Born in Vietnam but having grown up in France, Thu-Van Tran challenges one of the major economic links between the two countries during the 20th century, the intensive growing of the para rubber tree, from which rubber is produced. The para rubber tree, for which the first seed was brought from Amazonia by a French sailor, soon became a rich natural resource for Vietnam, but subsequently entailed the occupation of the majority of fertile land by French settlers. The artist screens a film, which relates her travels to the former Michelin plantations in Vietnam, as well as those, which Ford tried to set up, at Fordlândia in Brazil, but failed.

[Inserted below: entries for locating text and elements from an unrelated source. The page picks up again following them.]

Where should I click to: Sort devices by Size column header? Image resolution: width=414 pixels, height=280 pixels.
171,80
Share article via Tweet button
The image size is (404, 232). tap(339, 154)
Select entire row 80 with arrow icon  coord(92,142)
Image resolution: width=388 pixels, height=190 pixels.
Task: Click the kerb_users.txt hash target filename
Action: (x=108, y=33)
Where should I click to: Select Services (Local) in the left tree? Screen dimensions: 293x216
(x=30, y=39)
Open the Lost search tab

This Super 8 film recalls a direct connection, without distance to the filmed subject, but also memories of the not-so-distant past. Tran uses a hidden camera, revealing instants in time, thus creating a metaphor for the syncopated rhythm of memory. The wealth of vegetation is strongly perceptible.

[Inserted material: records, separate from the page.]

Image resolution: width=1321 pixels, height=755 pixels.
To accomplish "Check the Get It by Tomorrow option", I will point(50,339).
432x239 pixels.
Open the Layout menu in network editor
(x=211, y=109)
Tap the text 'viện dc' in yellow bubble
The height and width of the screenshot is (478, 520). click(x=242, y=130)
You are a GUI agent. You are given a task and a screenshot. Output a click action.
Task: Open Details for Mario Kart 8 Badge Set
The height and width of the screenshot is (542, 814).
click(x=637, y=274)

— Excerpt from the press release of the exhibitionThe Red , a solo show by Thu-Van Tran at Rennes 2 University (FR), 2015.
Here an excerpt of the 02'46'' first minutes.
02'46''- Silent - 2016
Super 8mm film transferred in 16mm
Negative film roll Kodak 50D, reversal ecktachrome 100D.
From Vietnam to Germany, a visual essay proposed as a brief and subjective history of the vestiges of a communism of thought. Shot in Berlin, the film invests, in the first half part, statues such as oracles, almost incantatory which has been set up during GDR; and lingers then in a second part on posters found in China Town. Situated in Lichtenberg, a district of former East Berlin, this China Town consists of alleys of hangars without any window, within which a multitude of shops and Asian restaurants are piled up, and which the only perspective for the people would be, as exits and winsdows to the outside, those posters. An immigration dating from the East block.
— Excerpt from the press release of the exhibition Exchange of presents, a solo show by Thu-Van Tran at n.b.k. (Neue Berliner Kunstverein-DE), 2016.
06'00'' - Silent - 2013
Super 8mm film transferred in 16mm
Reversal film roll Kodak ecktachrome 100D.
Our Lights is a film directed by Thu Van Tran in spring 2013 during a road trip through former Bosnia Herzegovina. Filming in Super 8, Thu Van Tran brings back to life an outdated technology. The intimate nature of this road movie is accentuated when one considers that the artist returned to Sarajevo and filmed places from our recent and common past. The Cyclops, light machine developed by the artist, often appears in shot, and brings into the film a notion of instability or even absurdity (this system does not enable the scene to be lit, it is rather an archetype of a source of light). Symbol of a gaze, the Cyclops illuminated, pointed light towards historical or derisory locations, in a random journey through the landscape of Eastern Europe. It is moved by the artist from site to site and becomes a character in itself, as a constant witness, a spectator of a painful past, a story that is still being reinterpreted even today. The fragility of memory is also evident in the lack of soundtrack which guarantees the artist a degree of detachment. By questioning the uniqueness of perspective through the Cyclops and its unique lighting, she challenges the perception of historical events and the European past, but without falling into cliché or miserabilism.
— Excerpt from Art Basel Statements catalog, 2013.